SELECT timestamp, source_bssid, target_ssid, signal_strength
FROM wifi_logs
WHERE event_type = 'beacon_frame'
AND ssid_match = true
AND bssid_in_whitelist = false;

This query is a starting point. In a real-world engagement, you must account for the fact that multiple aircraft from the same airline might be parked at adjacent gates. This leads to legitimate cross-contamination of signals. A sophisticated attacker will time their broadcasts to coincide with these periods of high signal density, hoping to hide their rogue AP within the legitimate churn of the airport environment.

Real-World Engagement and Detection

During a penetration test, you would encounter this by performing a passive survey of the terminal area. Using Wigle allows you to map the density of APs and identify outliers that shouldn't be there. If you are on the offensive side, you are looking for the "low-hanging fruit"—the airline that hasn't implemented WPA3 or that relies on open networks with captive portals.

If you are on the defensive side, you need to move beyond simple detection. You need to correlate your Wi-Fi logs with ADS-B data. If your logs show an AP impersonation attempt, check if there is an aircraft actually at the gate or in the vicinity. If the signal is strong but there is no corresponding flight, you are likely looking at a ground-based rogue AP rather than an airborne one. This distinction is critical for your incident response workflow.

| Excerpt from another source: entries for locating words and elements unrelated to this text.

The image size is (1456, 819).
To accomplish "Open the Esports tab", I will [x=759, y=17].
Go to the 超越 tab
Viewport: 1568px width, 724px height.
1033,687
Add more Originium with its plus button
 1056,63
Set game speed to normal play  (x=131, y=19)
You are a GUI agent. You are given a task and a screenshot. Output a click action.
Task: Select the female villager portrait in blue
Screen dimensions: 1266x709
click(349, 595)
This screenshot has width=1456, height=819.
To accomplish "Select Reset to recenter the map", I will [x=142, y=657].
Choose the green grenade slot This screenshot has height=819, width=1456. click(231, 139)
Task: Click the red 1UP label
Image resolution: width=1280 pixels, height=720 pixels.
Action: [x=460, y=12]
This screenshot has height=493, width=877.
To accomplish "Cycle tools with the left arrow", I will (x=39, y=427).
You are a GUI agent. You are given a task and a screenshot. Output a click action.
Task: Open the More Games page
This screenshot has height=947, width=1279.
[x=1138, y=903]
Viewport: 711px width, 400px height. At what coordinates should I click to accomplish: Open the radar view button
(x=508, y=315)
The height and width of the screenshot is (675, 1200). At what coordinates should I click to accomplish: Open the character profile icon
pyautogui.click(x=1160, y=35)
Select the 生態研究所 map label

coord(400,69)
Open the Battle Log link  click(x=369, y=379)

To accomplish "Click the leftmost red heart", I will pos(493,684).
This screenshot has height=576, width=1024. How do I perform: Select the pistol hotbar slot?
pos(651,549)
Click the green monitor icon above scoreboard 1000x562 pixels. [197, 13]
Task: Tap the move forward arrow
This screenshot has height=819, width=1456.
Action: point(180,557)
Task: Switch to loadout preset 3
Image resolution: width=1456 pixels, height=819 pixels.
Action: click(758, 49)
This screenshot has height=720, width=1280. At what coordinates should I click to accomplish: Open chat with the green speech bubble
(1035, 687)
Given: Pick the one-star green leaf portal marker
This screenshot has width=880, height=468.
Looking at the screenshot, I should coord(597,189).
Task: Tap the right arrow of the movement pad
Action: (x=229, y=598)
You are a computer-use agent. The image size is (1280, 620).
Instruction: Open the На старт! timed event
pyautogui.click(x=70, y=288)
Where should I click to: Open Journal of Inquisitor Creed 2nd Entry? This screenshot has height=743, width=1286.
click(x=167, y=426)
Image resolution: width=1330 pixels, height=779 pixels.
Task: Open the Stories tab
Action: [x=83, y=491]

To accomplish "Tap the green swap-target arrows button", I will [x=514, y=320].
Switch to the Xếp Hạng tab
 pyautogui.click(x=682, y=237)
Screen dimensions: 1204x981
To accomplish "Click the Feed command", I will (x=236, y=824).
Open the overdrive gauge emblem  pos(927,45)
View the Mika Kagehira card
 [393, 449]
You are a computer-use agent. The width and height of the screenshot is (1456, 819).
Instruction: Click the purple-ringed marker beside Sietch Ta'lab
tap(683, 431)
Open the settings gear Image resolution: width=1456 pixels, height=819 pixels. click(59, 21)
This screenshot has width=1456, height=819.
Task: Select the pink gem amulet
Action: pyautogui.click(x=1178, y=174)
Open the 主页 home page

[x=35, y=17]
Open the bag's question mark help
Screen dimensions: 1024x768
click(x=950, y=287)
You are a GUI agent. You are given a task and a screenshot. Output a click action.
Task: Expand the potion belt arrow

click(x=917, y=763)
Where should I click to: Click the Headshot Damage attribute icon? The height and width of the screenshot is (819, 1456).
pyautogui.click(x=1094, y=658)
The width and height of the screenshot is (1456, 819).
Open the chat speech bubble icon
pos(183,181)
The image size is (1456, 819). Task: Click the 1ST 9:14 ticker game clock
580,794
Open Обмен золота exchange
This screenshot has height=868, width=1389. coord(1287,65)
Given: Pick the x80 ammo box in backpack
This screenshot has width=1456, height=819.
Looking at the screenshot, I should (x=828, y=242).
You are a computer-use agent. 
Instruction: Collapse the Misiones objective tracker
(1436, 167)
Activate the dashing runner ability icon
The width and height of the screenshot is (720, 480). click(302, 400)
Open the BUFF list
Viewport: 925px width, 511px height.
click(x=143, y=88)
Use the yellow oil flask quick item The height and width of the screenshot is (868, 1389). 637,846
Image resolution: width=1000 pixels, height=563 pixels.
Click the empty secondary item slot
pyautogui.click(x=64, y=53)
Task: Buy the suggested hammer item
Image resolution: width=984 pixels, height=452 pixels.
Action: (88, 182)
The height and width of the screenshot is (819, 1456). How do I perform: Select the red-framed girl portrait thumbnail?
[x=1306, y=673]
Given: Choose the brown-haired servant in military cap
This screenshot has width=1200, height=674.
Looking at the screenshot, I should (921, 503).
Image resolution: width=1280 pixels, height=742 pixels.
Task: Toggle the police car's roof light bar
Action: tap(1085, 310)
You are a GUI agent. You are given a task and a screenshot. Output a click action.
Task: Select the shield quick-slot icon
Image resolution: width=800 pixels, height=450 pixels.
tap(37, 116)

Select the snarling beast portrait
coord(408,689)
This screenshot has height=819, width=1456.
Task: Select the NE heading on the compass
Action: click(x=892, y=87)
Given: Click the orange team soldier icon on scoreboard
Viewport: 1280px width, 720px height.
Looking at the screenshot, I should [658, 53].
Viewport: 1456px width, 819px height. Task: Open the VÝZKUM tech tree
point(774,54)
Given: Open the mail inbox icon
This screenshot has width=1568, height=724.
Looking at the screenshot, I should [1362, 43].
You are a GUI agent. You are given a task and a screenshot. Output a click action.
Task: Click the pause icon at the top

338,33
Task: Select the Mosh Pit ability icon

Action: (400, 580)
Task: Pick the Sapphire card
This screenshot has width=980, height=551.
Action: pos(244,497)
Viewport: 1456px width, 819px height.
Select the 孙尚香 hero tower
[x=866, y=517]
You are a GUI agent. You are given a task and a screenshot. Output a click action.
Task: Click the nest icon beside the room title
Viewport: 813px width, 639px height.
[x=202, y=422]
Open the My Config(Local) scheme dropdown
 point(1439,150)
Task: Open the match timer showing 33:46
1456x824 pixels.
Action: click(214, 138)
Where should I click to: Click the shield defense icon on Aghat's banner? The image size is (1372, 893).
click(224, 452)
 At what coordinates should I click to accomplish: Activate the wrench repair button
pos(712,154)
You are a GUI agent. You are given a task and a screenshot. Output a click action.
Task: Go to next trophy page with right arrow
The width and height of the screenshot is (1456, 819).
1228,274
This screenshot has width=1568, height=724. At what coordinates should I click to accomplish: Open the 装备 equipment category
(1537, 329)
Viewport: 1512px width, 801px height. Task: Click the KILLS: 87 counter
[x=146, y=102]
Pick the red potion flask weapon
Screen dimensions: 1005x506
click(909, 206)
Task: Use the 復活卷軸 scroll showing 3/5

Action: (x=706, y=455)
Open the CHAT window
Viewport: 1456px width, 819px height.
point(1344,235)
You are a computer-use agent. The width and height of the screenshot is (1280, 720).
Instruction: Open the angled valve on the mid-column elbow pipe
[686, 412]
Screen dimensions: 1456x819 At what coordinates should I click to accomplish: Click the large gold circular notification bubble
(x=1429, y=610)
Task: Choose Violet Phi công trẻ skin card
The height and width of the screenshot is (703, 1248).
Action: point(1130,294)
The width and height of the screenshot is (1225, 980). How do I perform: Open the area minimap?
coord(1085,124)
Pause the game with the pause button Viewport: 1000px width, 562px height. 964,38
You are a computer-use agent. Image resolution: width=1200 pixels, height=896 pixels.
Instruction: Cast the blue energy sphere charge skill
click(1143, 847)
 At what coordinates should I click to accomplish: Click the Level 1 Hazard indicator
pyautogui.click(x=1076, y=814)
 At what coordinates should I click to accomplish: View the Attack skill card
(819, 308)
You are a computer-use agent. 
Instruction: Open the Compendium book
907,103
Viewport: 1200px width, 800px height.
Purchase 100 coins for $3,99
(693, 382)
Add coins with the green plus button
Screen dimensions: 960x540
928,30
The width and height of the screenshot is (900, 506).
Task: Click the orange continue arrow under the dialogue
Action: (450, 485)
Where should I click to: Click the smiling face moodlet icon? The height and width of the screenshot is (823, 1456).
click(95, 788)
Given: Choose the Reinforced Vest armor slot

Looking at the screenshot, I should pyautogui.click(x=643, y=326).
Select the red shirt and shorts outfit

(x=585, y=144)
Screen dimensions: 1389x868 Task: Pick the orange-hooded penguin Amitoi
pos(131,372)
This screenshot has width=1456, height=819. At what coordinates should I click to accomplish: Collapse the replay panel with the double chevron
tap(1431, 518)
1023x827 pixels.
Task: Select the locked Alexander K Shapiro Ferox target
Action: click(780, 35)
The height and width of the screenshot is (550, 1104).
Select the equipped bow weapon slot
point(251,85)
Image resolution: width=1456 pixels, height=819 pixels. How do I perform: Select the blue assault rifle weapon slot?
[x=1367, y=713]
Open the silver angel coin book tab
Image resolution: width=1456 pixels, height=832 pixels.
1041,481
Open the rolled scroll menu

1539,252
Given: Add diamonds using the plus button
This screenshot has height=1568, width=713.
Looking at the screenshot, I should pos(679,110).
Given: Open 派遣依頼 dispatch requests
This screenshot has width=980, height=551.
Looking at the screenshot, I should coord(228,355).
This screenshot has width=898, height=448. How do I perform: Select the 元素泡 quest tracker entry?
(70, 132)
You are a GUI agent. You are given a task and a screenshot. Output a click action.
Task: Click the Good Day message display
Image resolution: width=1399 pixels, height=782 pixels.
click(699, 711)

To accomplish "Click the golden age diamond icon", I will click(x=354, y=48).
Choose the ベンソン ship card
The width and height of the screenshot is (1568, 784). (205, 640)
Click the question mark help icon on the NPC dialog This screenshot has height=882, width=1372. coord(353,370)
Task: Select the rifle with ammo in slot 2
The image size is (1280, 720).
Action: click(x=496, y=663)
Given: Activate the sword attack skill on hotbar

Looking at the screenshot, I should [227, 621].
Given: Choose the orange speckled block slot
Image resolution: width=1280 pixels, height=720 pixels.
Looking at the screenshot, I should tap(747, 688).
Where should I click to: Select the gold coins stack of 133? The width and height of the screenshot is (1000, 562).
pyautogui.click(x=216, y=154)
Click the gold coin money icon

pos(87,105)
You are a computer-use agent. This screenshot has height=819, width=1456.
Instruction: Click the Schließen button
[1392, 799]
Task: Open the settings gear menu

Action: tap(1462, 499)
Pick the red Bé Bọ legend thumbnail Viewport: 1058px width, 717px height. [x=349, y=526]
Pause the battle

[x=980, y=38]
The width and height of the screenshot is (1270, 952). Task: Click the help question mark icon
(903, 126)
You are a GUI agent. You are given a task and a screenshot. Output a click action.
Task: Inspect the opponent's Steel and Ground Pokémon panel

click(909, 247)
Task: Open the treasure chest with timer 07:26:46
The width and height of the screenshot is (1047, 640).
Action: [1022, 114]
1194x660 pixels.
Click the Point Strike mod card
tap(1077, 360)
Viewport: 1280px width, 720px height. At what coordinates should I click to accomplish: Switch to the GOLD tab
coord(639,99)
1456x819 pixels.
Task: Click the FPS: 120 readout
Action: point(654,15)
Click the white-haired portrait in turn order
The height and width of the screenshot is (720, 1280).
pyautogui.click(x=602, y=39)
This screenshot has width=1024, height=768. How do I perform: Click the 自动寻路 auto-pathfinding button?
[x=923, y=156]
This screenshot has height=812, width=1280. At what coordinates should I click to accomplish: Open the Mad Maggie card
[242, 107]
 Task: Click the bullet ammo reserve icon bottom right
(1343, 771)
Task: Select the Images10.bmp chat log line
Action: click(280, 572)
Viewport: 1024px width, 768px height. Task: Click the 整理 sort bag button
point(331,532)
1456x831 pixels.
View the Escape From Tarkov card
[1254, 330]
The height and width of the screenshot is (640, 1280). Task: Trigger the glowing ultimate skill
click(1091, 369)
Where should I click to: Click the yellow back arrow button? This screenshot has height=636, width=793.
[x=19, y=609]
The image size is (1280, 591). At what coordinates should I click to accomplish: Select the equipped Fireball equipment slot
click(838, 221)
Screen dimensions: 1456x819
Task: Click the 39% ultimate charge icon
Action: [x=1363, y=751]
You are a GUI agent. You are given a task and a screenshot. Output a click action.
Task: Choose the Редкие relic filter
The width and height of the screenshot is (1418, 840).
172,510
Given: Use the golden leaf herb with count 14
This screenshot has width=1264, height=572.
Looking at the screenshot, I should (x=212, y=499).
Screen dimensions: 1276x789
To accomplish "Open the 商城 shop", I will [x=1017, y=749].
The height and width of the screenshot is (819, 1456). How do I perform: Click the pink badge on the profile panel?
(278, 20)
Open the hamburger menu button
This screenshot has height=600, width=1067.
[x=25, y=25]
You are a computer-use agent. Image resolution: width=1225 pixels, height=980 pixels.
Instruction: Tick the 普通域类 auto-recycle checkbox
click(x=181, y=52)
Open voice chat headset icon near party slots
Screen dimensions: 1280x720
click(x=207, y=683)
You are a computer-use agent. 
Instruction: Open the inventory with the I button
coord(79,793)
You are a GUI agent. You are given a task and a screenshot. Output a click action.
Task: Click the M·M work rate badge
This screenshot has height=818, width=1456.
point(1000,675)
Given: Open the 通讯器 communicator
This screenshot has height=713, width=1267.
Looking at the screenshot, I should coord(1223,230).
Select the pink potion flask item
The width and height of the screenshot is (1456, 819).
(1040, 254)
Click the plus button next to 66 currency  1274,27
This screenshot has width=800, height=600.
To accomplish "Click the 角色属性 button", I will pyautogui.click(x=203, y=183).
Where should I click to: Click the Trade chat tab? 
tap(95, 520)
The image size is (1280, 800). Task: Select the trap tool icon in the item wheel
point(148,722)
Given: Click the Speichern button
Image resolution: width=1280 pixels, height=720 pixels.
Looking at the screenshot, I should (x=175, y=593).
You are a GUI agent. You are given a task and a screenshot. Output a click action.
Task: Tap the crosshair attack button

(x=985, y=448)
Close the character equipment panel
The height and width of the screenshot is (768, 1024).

Strengthening the Perimeter

Defending against this requires a shift in how we view the aircraft network. It is not an isolated bubble. It is an extension of the corporate network that happens to be mobile. Engineers must ensure that the on-wing compute modules are not just logging events but are actively participating in a broader security fabric. This means implementing IDS/NGFW capabilities that can identify and drop traffic from unauthorized BSSIDs before it ever reaches the passenger devices.

If you are tasked with auditing these systems, do not just look at the software. Look at the physical installation. Are the WAPs accessible? Is there a physical port that can be bridged? The most effective way to secure these systems is to treat them with the same rigor as a data center rack.

The next time you are on a flight, take a moment to look at the network list. If you see something that doesn't look right, don't just ignore it. The data you collect could be the missing piece in a much larger investigation. We are seeing more sophisticated attempts to compromise these systems, and the only way to stay ahead is to treat every connection as a potential point of failure. Keep your tools sharp, keep your logs clean, and always verify the source of your connection.